> _Aim of the exercise_
Line by line, retype the whole listing exactly.

> _Input material_
[Start of Attachment]

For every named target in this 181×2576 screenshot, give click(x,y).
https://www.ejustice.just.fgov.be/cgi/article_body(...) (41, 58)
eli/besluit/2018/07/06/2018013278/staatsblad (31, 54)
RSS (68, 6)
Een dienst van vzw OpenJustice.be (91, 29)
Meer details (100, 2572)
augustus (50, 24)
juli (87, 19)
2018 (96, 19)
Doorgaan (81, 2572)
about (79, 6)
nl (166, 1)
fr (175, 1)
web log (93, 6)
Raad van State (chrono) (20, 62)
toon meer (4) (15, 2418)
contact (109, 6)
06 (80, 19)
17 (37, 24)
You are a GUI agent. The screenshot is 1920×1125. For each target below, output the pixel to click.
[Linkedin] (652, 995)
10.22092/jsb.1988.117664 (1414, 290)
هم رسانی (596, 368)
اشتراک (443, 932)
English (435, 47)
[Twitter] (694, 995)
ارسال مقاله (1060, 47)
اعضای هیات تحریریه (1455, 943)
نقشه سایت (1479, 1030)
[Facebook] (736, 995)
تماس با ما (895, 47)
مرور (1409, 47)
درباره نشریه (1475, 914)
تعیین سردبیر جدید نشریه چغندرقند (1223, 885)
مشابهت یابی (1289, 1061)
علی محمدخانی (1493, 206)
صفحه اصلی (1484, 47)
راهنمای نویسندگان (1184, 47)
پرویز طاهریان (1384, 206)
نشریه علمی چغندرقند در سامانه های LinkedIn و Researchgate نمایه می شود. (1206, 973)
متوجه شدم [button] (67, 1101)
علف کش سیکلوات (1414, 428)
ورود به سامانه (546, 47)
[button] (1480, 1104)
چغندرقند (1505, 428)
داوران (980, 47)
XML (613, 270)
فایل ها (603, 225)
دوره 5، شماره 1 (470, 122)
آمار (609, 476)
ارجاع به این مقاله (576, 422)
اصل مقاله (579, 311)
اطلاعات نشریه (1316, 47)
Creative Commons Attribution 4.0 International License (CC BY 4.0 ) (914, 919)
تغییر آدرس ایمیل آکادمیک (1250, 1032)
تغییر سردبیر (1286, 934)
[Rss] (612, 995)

[End of Attachment]

> _Response below_
For every named target in this 181×2576 screenshot, give click(x,y).
https://www.ejustice.just.fgov.be/cgi/article_body(...) (41, 58)
eli/besluit/2018/07/06/2018013278/staatsblad (31, 54)
RSS (68, 6)
Een dienst van vzw OpenJustice.be (91, 29)
Meer details (100, 2572)
augustus (50, 24)
juli (87, 19)
2018 (96, 19)
Doorgaan (81, 2572)
about (79, 6)
nl (166, 1)
fr (175, 1)
web log (93, 6)
Raad van State (chrono) (20, 62)
toon meer (4) (15, 2418)
contact (109, 6)
06 (80, 19)
17 (37, 24)
You are a GUI agent. The screenshot is 1920×1125. For each target below, output the pixel to click.
[Linkedin] (652, 995)
10.22092/jsb.1988.117664 (1414, 290)
هم رسانی (596, 368)
اشتراک (443, 932)
English (435, 47)
[Twitter] (694, 995)
ارسال مقاله (1060, 47)
اعضای هیات تحریریه (1455, 943)
نقشه سایت (1479, 1030)
[Facebook] (736, 995)
تماس با ما (895, 47)
مرور (1409, 47)
درباره نشریه (1475, 914)
تعیین سردبیر جدید نشریه چغندرقند (1223, 885)
مشابهت یابی (1289, 1061)
علی محمدخانی (1493, 206)
صفحه اصلی (1484, 47)
راهنمای نویسندگان (1184, 47)
پرویز طاهریان (1384, 206)
نشریه علمی چغندرقند در سامانه های LinkedIn و Researchgate نمایه می شود. (1206, 973)
متوجه شدم [button] (67, 1101)
علف کش سیکلوات (1414, 428)
ورود به سامانه (546, 47)
[button] (1480, 1104)
چغندرقند (1505, 428)
داوران (980, 47)
XML (613, 270)
فایل ها (603, 225)
دوره 5، شماره 1 (470, 122)
آمار (609, 476)
ارجاع به این مقاله (576, 422)
اصل مقاله (579, 311)
اطلاعات نشریه (1316, 47)
Creative Commons Attribution 4.0 International License (CC BY 4.0 ) (914, 919)
تغییر آدرس ایمیل آکادمیک (1250, 1032)
تغییر سردبیر (1286, 934)
[Rss] (612, 995)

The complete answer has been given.